Hadley Freeman in the Sunday Times:

But over the past 12 months people have said things to me about Israel that felt as if they were squeezing my sciatic nerve. Not because I disagreed with them but because what they were saying was so — here comes the technical term — ignorant. And the worst part is, they took pride in the ignorance, because things like “context” and “history” are seen now by too many as mealy-mouthed justifications for the killing of Palestinian and Lebanese citizens. They are not. But they are real.

In the US the big book out now is The Message, by Ta-Nehisi Coates, one of the most revered American writers working today, whose articles about racism in the US have won pretty much every prize possible. In the new book he claims that Israel is analogous to the antebellum American South and Palestinians are analogous to the American slaves, and any claim that it’s more complicated than that is “horseshit”. When asked last week why he left out any references to Palestinian terrorism, Coates replied, “The reporters who believe more sympathetically in Israel’s right to exist don’t have any trouble in getting their voice out.” But if partial history is wrong in one direction, it is wrong in the other. Or, apparently, not: “I’m the child of Jim Crow. I have a moral compass about this, and perhaps it’s because of my ancestry,” he said. So whereas his ancestry gives him a moral compass, journalists who believe in Israel’s right to exist (to quote Liz Lemon from 30 Rock, “Jack, just say Jewish — this is taking for ever”) are full of horseshit.

Historical ignorance is not moral clarity. It’s narcissism, laziness and stupidity. And, as the war continues, the ignorance mushrooms, perhaps to simplify a conflict that is so complex. An English friend told me the other week that October 7 was “inevitable”, by which they meant “understandable”. Another described Israel as a “colonial settler country”, as though Holocaust survivors who couldn’t return to their native countries — including my Polish ancestors — were white supremacists. Others blame Israel entirely for what’s happened to Gaza, to which I say: google Yasser Arafat. How is it so hard for some people to understand that Binyamin Netanyahu is appalling and Hamas and Hezbollah are murderous terrorists who have sacrificed their own people’s lives because they hate Israel, Jews and the West? Are they stupid, or just stupid about Jews?

Just stupid about Jews, I'd say. It's an increasingly common phenomenon now, though it has an ancient dark history as – what it really is – antisemitism.

Jerry Coyne mentions the Ta-Nehisi Coates book (scroll down), and cites this review in the Free Press by Coleman Hughes:

His new essay collection, The Message, is a masterpiece of warped arguments and moral confusion. But it is important to take it seriously, not because Coates’s arguments are serious, but because so many treat them as if they are.

Coates’s overarching themes are familiar: the plundering of black wealth by the Western world, the hypocrisy at the heart of America’s founding ideals, and the permanence of white supremacy. If The Message departs from his earlier work in any way, it’s that his desire to smear America has been eclipsed by his desire to smear Israel—an exercise that takes up fully half the book. (More about that, which Coates has declared “his obsession,” in a bit.)

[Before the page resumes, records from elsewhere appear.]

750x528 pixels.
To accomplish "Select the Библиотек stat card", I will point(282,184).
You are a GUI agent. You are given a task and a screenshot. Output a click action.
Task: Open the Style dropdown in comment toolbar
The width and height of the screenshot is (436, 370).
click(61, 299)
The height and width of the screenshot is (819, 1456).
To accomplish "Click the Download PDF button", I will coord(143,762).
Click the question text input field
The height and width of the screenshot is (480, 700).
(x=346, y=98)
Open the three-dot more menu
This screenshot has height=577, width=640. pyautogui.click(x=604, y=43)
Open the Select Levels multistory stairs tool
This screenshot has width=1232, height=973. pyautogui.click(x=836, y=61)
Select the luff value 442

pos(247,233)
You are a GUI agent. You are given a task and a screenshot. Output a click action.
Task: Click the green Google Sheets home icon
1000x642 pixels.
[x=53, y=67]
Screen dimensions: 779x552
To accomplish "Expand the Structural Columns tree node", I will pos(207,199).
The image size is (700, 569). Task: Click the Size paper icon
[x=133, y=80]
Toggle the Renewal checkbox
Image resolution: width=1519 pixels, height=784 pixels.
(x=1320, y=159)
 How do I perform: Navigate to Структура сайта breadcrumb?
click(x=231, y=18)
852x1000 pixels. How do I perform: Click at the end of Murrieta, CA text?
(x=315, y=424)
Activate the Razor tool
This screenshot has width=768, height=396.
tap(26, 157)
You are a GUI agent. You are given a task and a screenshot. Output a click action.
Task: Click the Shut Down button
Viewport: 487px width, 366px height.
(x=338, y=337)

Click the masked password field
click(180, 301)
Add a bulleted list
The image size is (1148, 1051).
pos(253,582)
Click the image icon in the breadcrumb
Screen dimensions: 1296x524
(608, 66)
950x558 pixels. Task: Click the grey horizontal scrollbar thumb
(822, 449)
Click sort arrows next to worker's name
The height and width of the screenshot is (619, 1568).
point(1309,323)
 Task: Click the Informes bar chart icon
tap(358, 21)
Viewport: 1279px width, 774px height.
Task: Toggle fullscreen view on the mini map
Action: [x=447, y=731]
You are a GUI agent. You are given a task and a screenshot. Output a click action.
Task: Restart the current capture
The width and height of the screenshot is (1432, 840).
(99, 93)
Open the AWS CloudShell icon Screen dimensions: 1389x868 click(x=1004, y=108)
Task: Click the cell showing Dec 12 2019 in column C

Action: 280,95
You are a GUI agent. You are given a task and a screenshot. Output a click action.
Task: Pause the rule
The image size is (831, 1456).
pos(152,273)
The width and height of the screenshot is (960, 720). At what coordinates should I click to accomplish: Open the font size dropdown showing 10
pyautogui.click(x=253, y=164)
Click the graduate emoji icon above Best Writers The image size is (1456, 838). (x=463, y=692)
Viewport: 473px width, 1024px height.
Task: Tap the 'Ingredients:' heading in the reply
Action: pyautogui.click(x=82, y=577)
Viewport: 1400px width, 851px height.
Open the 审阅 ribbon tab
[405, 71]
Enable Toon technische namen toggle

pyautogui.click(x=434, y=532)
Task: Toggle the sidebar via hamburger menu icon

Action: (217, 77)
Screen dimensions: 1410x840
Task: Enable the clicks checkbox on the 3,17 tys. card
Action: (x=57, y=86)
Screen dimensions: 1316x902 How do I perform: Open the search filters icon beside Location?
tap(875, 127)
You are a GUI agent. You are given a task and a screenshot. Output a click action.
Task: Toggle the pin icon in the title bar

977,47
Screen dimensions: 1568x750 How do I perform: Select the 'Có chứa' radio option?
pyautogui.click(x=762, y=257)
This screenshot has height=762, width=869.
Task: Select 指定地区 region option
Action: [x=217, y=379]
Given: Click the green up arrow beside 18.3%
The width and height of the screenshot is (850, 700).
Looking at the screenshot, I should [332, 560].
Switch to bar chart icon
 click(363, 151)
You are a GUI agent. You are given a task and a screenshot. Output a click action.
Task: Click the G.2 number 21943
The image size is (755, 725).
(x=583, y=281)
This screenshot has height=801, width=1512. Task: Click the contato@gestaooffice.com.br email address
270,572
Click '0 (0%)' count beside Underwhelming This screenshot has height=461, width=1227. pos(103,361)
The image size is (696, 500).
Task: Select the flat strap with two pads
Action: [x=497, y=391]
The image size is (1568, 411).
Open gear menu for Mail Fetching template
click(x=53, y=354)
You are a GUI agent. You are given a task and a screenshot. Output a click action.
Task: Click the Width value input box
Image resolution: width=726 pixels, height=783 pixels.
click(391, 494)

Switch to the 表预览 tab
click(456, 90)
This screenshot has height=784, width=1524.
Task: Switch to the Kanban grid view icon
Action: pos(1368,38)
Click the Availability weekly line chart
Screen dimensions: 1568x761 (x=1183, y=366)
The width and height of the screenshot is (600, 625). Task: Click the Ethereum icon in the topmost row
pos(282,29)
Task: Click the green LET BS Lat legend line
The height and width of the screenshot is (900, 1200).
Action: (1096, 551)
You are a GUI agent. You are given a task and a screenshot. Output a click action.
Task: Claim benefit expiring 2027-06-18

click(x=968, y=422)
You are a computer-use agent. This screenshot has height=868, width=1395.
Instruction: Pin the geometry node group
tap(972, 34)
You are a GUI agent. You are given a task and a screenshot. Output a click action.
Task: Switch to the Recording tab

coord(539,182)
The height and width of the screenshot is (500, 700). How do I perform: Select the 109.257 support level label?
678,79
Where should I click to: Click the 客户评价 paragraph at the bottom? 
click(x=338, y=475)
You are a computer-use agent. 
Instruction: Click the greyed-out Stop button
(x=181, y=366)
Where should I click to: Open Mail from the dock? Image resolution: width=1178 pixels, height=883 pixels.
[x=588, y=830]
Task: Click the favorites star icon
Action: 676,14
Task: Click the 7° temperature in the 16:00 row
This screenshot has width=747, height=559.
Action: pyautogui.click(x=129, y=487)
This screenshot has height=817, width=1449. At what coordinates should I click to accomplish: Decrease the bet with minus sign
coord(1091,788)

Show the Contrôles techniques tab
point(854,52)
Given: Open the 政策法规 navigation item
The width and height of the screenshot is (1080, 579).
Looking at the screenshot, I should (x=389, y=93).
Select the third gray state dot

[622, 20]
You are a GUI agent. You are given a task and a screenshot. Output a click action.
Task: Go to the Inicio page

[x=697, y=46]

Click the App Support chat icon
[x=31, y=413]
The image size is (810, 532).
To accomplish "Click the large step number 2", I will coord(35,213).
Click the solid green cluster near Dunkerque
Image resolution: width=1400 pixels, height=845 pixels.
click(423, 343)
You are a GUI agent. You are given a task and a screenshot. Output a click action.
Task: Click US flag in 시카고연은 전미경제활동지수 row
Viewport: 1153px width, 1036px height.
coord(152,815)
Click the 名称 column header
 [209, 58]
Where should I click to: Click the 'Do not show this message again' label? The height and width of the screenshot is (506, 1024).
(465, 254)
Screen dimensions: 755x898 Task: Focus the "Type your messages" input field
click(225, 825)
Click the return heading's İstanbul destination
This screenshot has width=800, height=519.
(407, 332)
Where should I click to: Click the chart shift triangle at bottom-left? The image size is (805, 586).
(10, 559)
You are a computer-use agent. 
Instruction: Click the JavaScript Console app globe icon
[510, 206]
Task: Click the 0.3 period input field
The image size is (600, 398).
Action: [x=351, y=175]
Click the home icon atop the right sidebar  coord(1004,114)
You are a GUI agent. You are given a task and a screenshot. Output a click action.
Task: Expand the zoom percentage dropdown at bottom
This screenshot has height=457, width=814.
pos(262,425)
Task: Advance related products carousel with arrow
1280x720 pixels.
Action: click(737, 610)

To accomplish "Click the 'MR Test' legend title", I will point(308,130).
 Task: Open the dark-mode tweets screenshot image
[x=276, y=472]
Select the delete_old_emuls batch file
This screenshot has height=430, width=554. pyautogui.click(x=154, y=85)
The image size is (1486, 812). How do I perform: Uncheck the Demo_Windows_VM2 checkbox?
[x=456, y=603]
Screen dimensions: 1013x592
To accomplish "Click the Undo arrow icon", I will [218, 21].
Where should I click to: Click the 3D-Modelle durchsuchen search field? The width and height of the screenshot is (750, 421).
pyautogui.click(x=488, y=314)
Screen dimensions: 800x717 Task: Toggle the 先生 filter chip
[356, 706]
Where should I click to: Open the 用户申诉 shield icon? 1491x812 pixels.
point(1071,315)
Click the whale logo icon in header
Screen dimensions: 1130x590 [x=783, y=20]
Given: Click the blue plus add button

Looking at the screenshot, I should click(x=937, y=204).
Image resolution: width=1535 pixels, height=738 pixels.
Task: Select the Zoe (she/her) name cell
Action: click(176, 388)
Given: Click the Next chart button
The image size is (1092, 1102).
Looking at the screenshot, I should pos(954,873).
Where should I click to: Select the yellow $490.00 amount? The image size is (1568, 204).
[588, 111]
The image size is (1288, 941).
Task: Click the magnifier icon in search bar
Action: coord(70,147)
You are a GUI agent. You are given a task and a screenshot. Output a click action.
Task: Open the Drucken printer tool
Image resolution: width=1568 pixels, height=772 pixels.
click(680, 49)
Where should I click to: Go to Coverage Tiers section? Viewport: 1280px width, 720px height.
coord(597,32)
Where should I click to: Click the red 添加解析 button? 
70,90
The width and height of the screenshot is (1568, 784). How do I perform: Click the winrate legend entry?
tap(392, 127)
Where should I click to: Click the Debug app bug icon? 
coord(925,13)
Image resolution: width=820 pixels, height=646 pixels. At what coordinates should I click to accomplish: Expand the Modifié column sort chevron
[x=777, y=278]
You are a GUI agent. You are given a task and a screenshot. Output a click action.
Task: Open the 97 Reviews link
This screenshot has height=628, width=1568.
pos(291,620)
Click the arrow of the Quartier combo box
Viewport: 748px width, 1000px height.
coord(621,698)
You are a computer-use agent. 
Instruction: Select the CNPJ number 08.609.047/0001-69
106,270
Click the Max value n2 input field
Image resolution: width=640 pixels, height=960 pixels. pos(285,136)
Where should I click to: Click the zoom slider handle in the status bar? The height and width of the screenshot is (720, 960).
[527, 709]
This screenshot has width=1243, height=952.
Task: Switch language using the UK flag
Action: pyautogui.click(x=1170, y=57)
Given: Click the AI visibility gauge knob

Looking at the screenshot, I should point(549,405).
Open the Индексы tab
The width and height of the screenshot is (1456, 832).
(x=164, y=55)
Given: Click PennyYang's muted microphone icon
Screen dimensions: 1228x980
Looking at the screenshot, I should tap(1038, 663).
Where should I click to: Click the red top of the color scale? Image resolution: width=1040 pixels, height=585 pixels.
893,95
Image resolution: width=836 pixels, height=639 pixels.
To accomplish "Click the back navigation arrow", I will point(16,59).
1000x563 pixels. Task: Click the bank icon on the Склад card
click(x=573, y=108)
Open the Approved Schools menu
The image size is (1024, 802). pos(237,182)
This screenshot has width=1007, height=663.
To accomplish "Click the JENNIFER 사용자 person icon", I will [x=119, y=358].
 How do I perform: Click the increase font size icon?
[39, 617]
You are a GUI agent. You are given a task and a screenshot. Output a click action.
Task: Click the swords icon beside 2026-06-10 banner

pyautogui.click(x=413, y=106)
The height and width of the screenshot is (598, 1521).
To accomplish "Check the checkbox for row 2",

. . . His final essay is called “The Gigantic Dream,” a reference to one of Theodor Herzl’s diary entries, in which the founder of modern political Zionism explains how he came to the conclusion that the Jews needed a state. Coates begins by describing his visit to Yad Vashem, the magnificent and horrifying Holocaust museum in Jerusalem.

It quickly becomes clear, however, that acknowledging the Holocaust is but a throat-clearing exercise before the main event: over one-hundred pages of the most shamelessly one-sided summary of the Israeli-Palestinian conflict I have ever read.

. . . For example, I was waiting for Coates to mention a single instance of Palestinian terror, but the moment never came. He does, however, find the space to mention so many of the Israeli policies that were implemented specifically to prevent the terror attacks that murdered so many innocents during the Intifadas—checkpoints in the West Bank, for instance.

Though Coates didn’t look into Israel-Palestine until his 40s, according to his recent New York profile that may be his “greatest asset”—a pair of fresh eyes, as it were. But far from an asset, Coates’s hasty research is a liability, resulting in errors that always come at the expense of Israel. For instance, as an example of Israel’s Jim Crow–like “two-tier society,” he asserts that “Jewish Israelis who marry Jews from abroad needn’t worry about their spouses’ citizenship,” whereas the state “tracks Palestinian noncitizens through a population registry” and “bars Palestinian citizens from passing on their status to anyone on that registry—abroad or in the West Bank.”

The implication conveyed by this sentence—that Israeli law treats Arab Israelis differently than Jewish Israelis—is simply not true. The law in question is neutral as regards the race of the citizen attempting to naturalize his or her foreign spouse. The restriction is instead based on the nationality of the spouse.

Yep, Not just ignorance about Israel, but wilful ignorance about Israel. Well, it sells books, and gets you a fawning NYT review.